Management of the recurrent sternal wound infection: DISCUSSION (part 1)

Long term outcome studies have shown some concern, even with these workhorse flaps, particularly as regards donor site morbidity . Abdominal wall hernias and bulges, usually due to use of a rectus abdominis flap, occur in one-third of patients. Abdominal weakness is noted in another one-quarter, occurring even if only the pectoralis major muscle has been used. Its transfer can also be incriminated as causing shoulder weakness in an additional one-third . There has been little discussion of an acknowledged risk of recurrence of sternal infection. In our experience, recurrences typically present as the type III wounds of Pairolero and Arnold with chronic draining sinuses usually caused by residual osteomyelitis, costochondritis, or a retained foreign body.
Mediastinitis was not present in any of our cases. These could be presumed to be a sequela of inadequate original debridement. Although careful elevation and reinsetting of the original flap may be possible following wider debridement, one must always be prepared to select another alternative as we indeed have had to do (case reports).

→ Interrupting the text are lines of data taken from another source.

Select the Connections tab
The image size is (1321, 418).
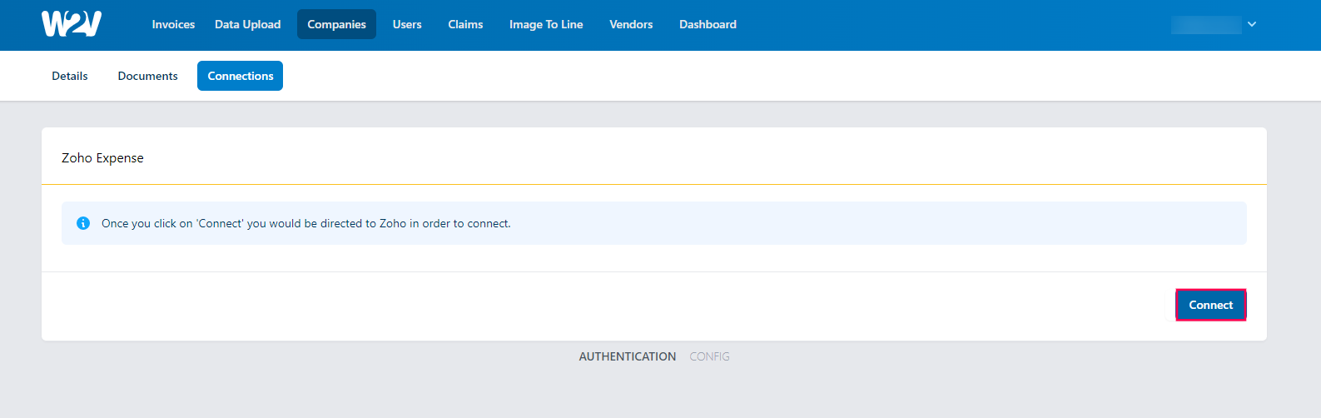tap(240, 76)
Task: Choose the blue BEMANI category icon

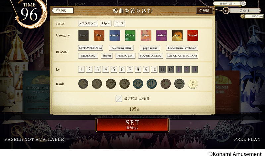Action: [x=115, y=36]
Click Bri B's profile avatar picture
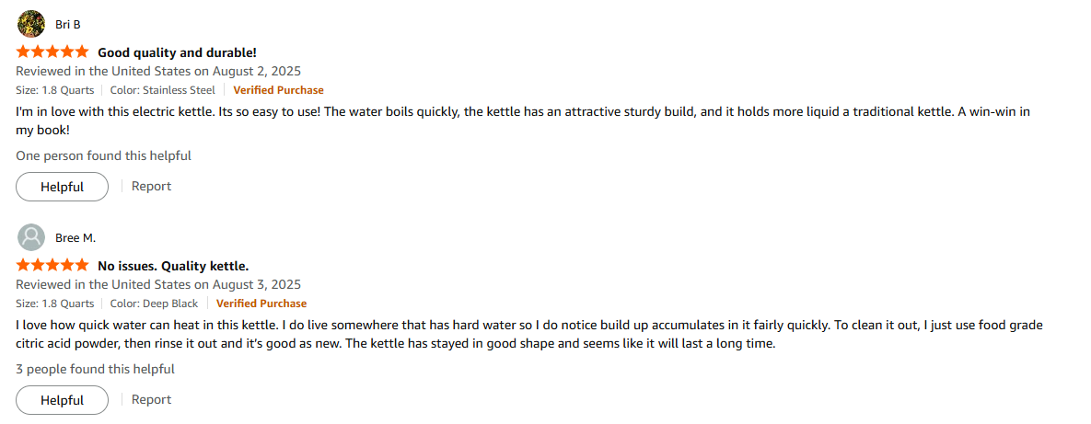The image size is (1091, 424). (31, 24)
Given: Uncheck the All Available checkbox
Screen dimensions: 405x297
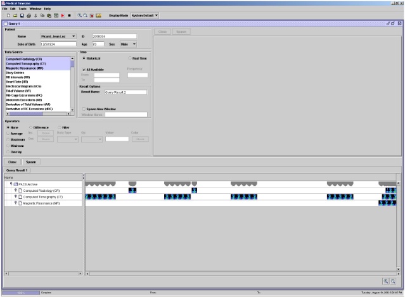Looking at the screenshot, I should tap(84, 69).
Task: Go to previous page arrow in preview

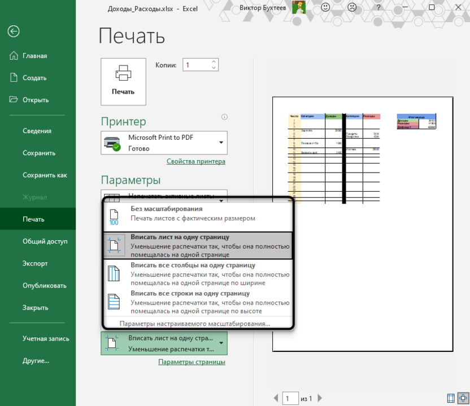Action: pyautogui.click(x=276, y=399)
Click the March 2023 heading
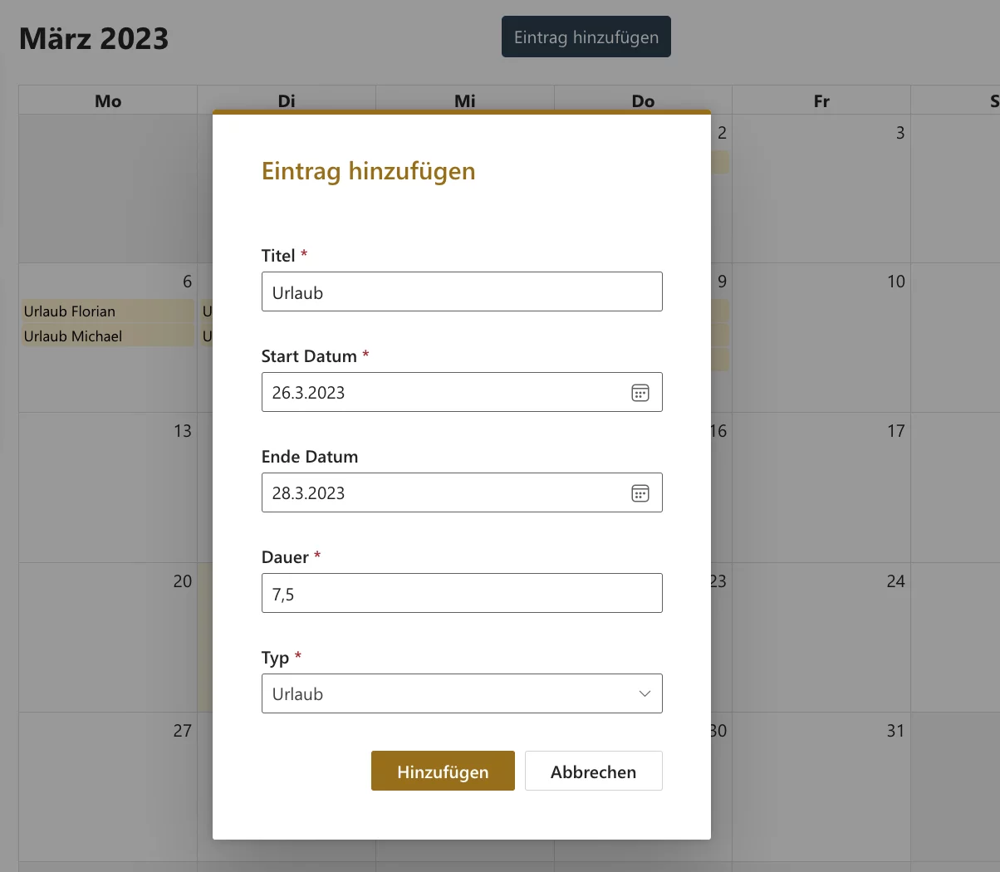 click(94, 37)
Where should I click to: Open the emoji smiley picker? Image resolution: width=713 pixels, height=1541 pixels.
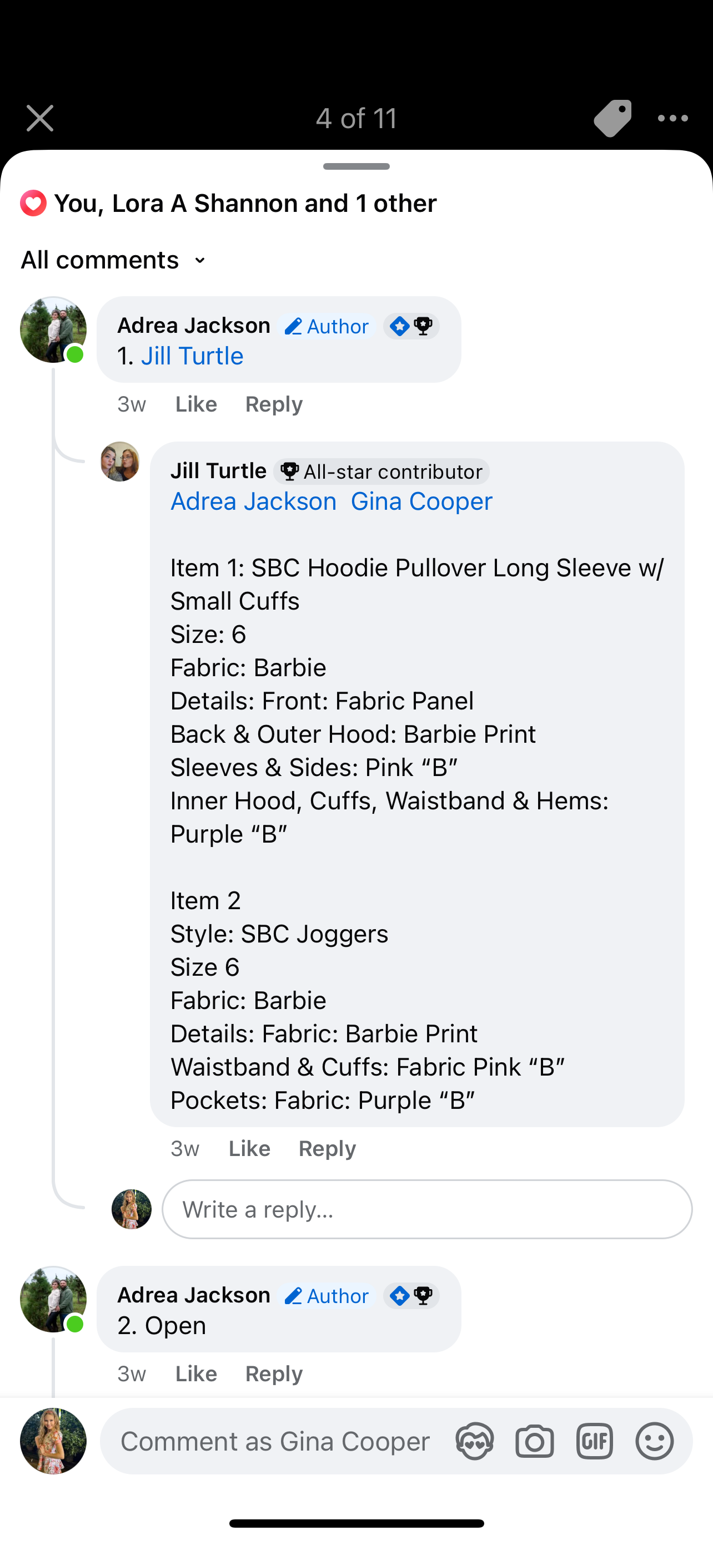pyautogui.click(x=654, y=1441)
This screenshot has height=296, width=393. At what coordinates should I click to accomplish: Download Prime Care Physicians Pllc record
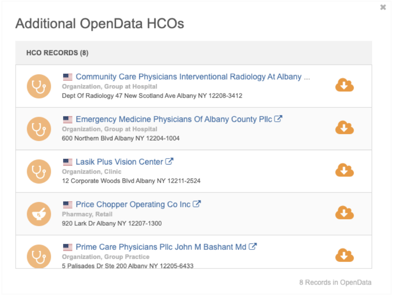click(344, 255)
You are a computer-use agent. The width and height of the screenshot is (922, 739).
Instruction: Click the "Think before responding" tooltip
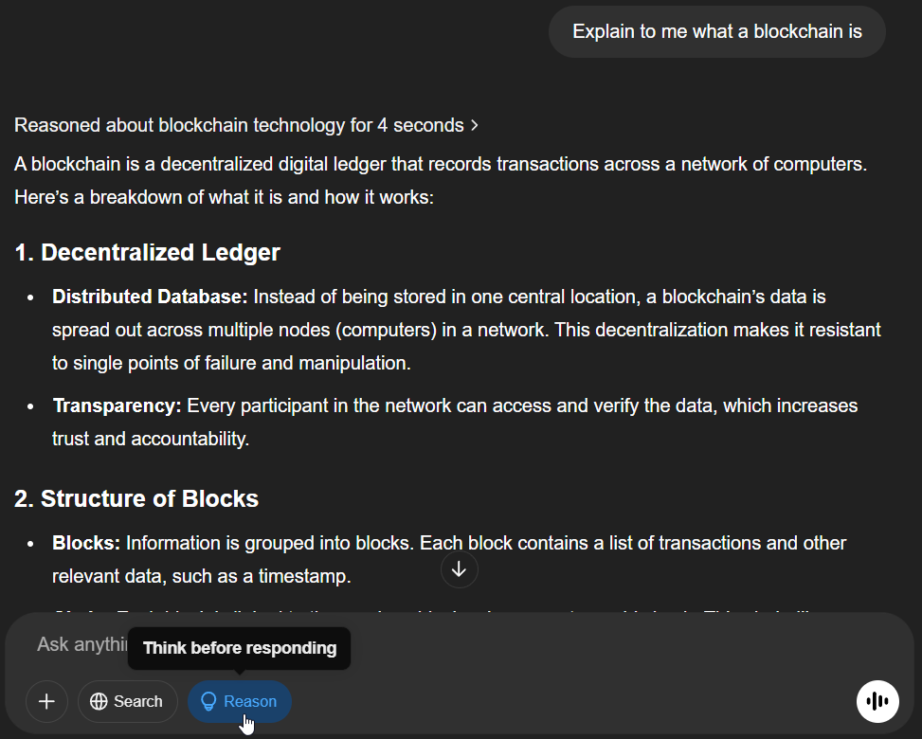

Accrued donor site morbidity and anticipation of future flap requirements serve to validate our admonishment for minimizing the number of flaps transferred initially for any sternal wound. With this in mind, every surgeon should establish a hierarchy of preferences. Our suggested schema is biased toward maximal utilization of the pectoralis major and rectus abdominis muscles with which we are most familiar. Other rarely chosen alternatives include the latissimus dorsi or external oblique muscles, or omentum which requires a laparatomy. It’s your turn to find birth control mircette to see how advantageous your shopping can be.

This entry was posted in Infections and tagged Median sternotomy, Muscle flaps, Sternal wound infection.